RATASTV – Kasus dugaan pemerasan dalam pengurusan rencana penggunaan tenaga kerja asing (RPTKA) di Kementerian Ketenagakerjaan (Kemenaker) pada tahun 2019—2023 yang ditangani KPK memasuki babak baru.
Terkini, lembaga antirasuah tersebut mengabarkan bahwa telah menetapkan delapan tersangka. Selain itu, Komisi Pemberantasan Korupsi (KPK) juga membuka identitas masing-masing tersangka ke publik.
Plh Direktur Penyidikan KPK Budi Sukmo Wibowo menjelaskan bahwa kedelapan orang yang telah ditetapkan sebagai tersangka tersebut masing-masing berinisial SH, HYT, WP, DA, GW, PCW, JS, dan AE.
Menurut Budi, SH adalah Direktur Jenderal Pembinaan Penempatan Tenaga Kerja dan Perluasan Kesempatan Kerja. GW merupakan Kepala Subdirektorat Maritim dan Pertanian Ditjen Binapenta dan PKK Kemenaker.
Sementara inisial HYT merupakan Direktur Pengendalian Penggunaan Tenaga Kerja Asing yang kemudian menjabat sebagai Dirjen Binapenta dan PKK Kemenaker.
Sedangkan inisial WP selaku Direktur Pengendalian Penggunaan Tenaga Kerja Asing, dan DA merupakan Koordinator Uji Kelayakan Pengesahan Pengendalian Penggunaan Tenaga Kerja Asing Kemenaker.
“Tiga orang yang menjadi satu sprindik (surat perintah penyidikan) saja, yaitu saudara PCW, JS, dan AE. Semuanya adalah staf di Direktorat Pengendalian Penggunaan Tenaga Kerja Asing,” kata Budi di Jakarta, Kamis (5/6).
Peras TKA saat Urus Izin Kerja
Budi menjelaskan bahwa delapan tersangka dalam kasus dugaan pemerasan tersebut memeras TKA saat mengurus izin bekerja di Indonesia, berupa dokumen hasil penilaian kelayakan, dan pengesahan RPTKA.
Budi menambahkan bahwa mekanisme yang seharusnya dijalani oleh para TKA adalah melakukan pengajuan secara daring, kemudian verifikasi data, wawancara, hingga penerbitan dokumen.
Bila data-data tersebut tidak lengkap, maka Kemenaker akan memberitahukan kepada agen yang mengurus izin bekerja TKA agar melengkapi kekurangannya, tetapi hal tersebut dimanfaatkan oleh para tersangka.

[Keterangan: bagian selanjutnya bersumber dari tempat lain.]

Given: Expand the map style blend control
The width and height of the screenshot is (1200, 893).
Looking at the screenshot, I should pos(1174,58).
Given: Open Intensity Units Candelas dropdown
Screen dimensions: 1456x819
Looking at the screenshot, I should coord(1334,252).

“Bagi para agen yang mengurus TKA dan telah menyerahkan sejumlah uang karena memang sudah mengetahui bahwa untuk mengurus itu sudah diminta, maka pemberitahuannya tidak secara online, tetapi diberikan secara pribadi melalui WhatsApp kepada para pengurus atau agen, sehingga mereka pun akan segera melengkapi,” jelasnya.
Namun, bagi yang tidak menyerahkan sejumlah uang, dia mengatakan bahwa para tersangka tidak akan memberitahu proses pengajuan izin bekerja tersebut. Akibatnya, para TKA akan dikenakan denda karena telat mengurus izin bekerja.

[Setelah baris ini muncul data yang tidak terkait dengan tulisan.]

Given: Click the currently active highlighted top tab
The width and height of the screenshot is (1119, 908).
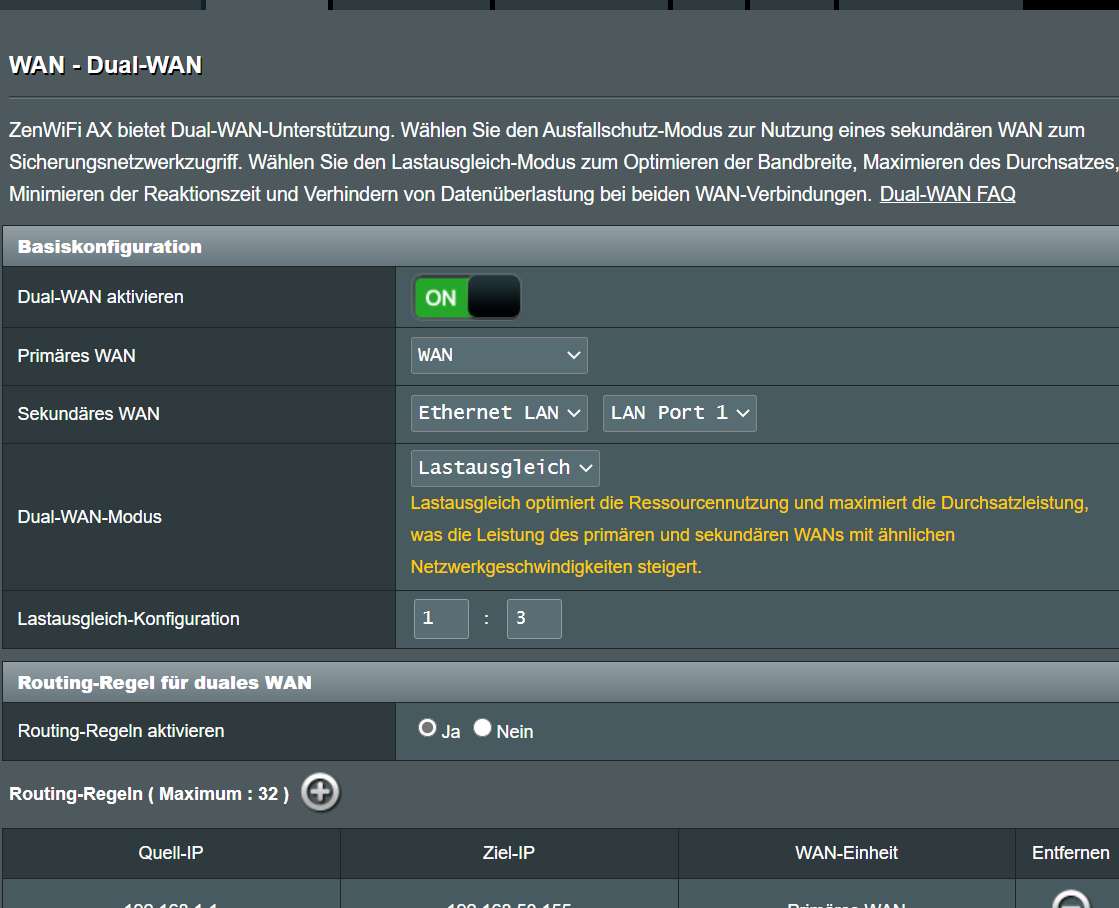Looking at the screenshot, I should [267, 4].
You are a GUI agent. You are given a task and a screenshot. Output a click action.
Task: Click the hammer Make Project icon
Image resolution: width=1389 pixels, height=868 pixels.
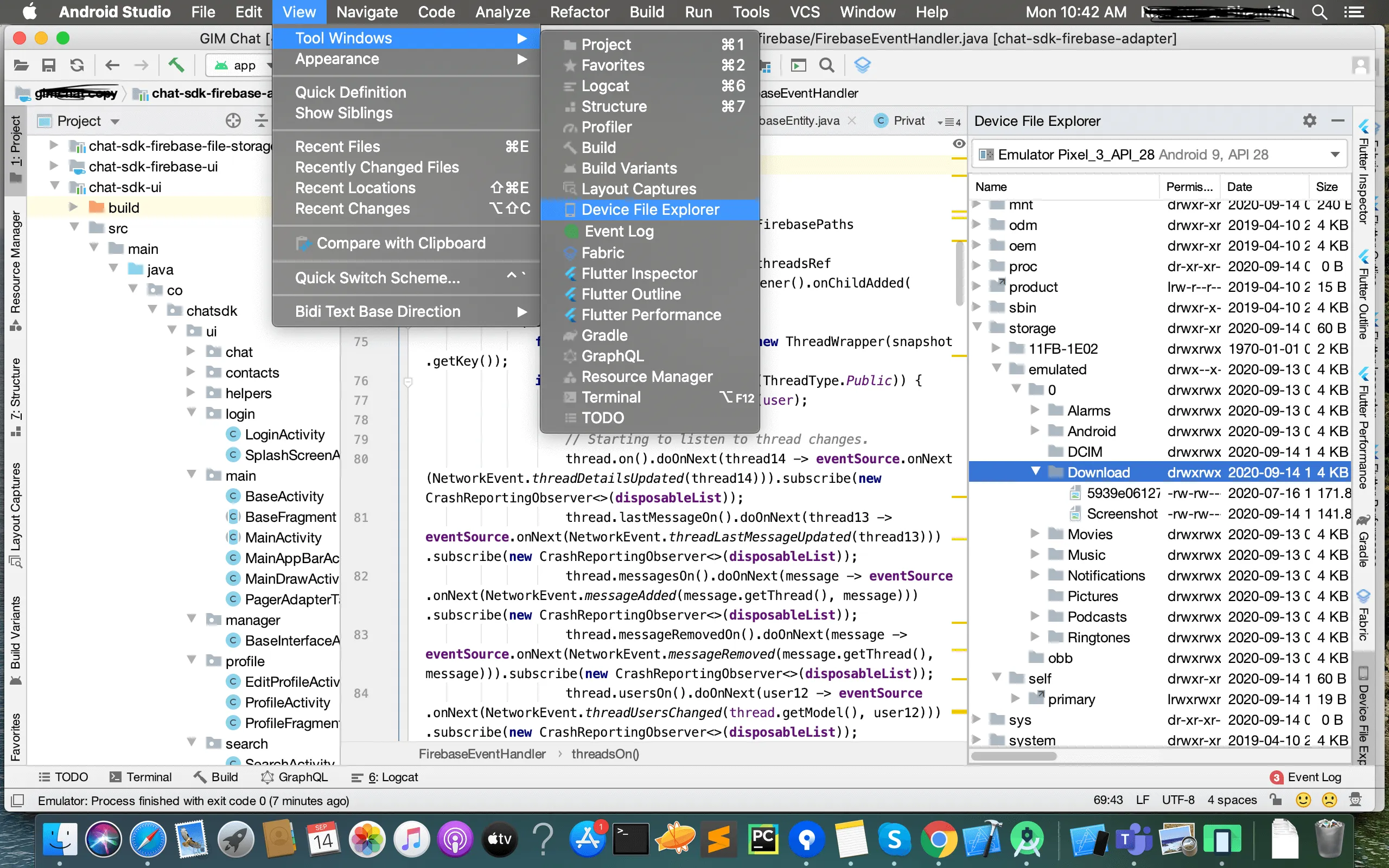pyautogui.click(x=176, y=66)
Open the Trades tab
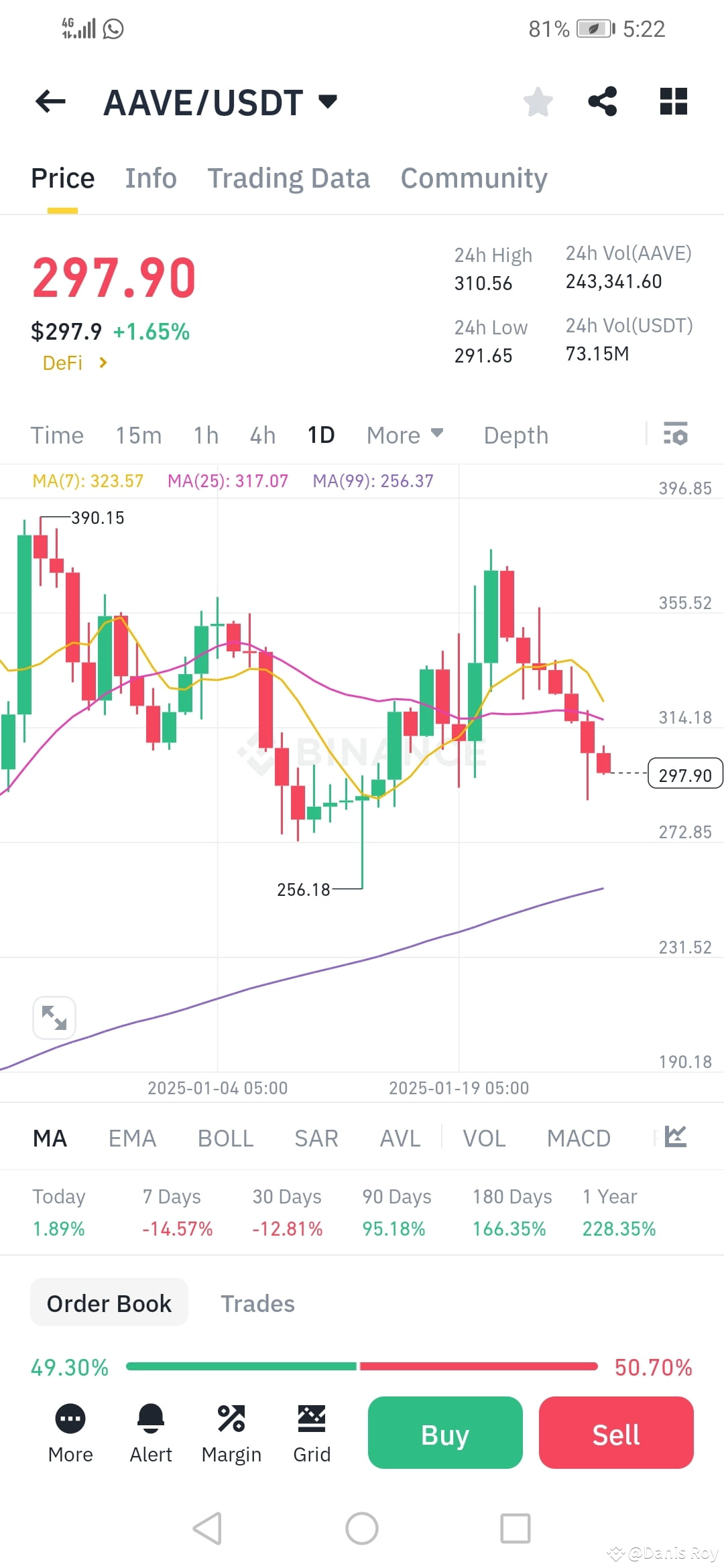The width and height of the screenshot is (724, 1568). coord(257,1303)
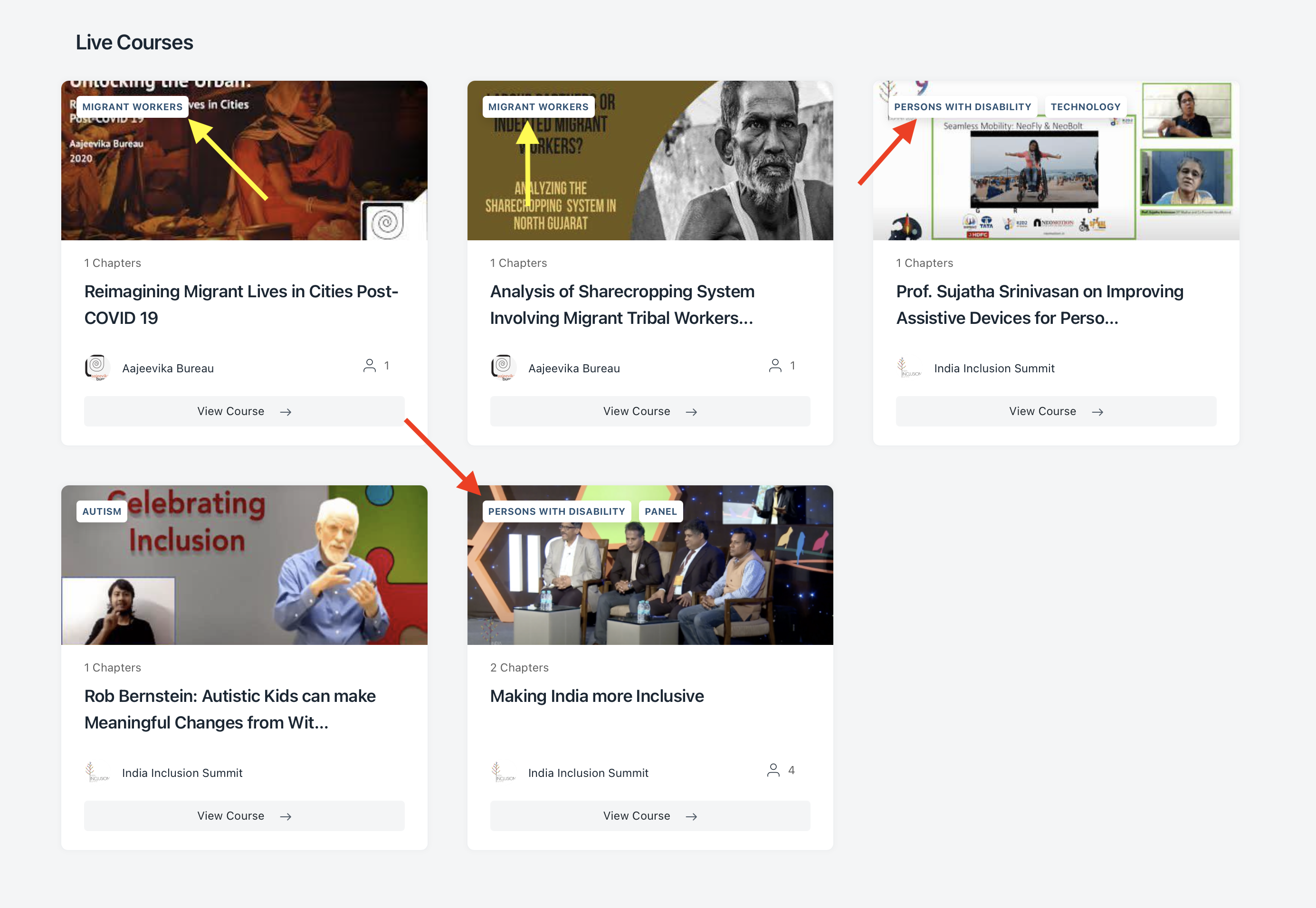
Task: Click enrolled-user icon on Reimagining Migrant Lives card
Action: [370, 365]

“Dendanya cukup lumayan ya per hari hitungannya, seperti kalau kapal telat untuk berlayar, berlabuh, akan didenda per hari, dan hal ini lah yang dimanfaatkan oleh oknum-oknum dari Kemenaker tadi untuk melakukan pemerasan atau permintaan sejumlah uang kepada para agen-agen yang melakukan pengurusan terhadap RPTKA,” katanya.

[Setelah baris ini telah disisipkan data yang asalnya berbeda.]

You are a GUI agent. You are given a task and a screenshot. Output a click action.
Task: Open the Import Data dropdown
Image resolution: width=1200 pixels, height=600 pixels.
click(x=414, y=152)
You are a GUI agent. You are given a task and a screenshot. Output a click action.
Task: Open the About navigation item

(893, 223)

Budi mengatakan bahwa para TKA akhirnya memberikan uang kepada para tersangka dibandingkan mengeluarkan denda sebesar Rp 1 juta per harinya.
“Mau tidak mau harus memberikan. Kalau tidak, ya mereka akan mendapatkan denda lebih besar daripada uang yang harus dikeluarkan untuk mengurus izin dari RPTKA tersebut,” jelasnya.
Respons Kemenaker
Menteri Ketenagakerjaan Yassierli mengatakan, kasus tersebut telah terjadi sebelum dirinya menjadi Menaker, tepatnya pada tahun 2019–2023.
Namun demikian, dia menegaskan siap bekerja sama dengan KPK apabila ada proses lanjutan setelah penetapan tersangka kasus pemerasan TKA.
“Harus bekerja sama,” ucap Yassierli di Kantor Kementerian Ketenagakerjaan, Jakarta, Kamis.
Menurut Yassierli, sejak awal kasus tersebut menuai sorotan Kementerian Ketenagakerjaan sudah bekerja sama dengan KPK.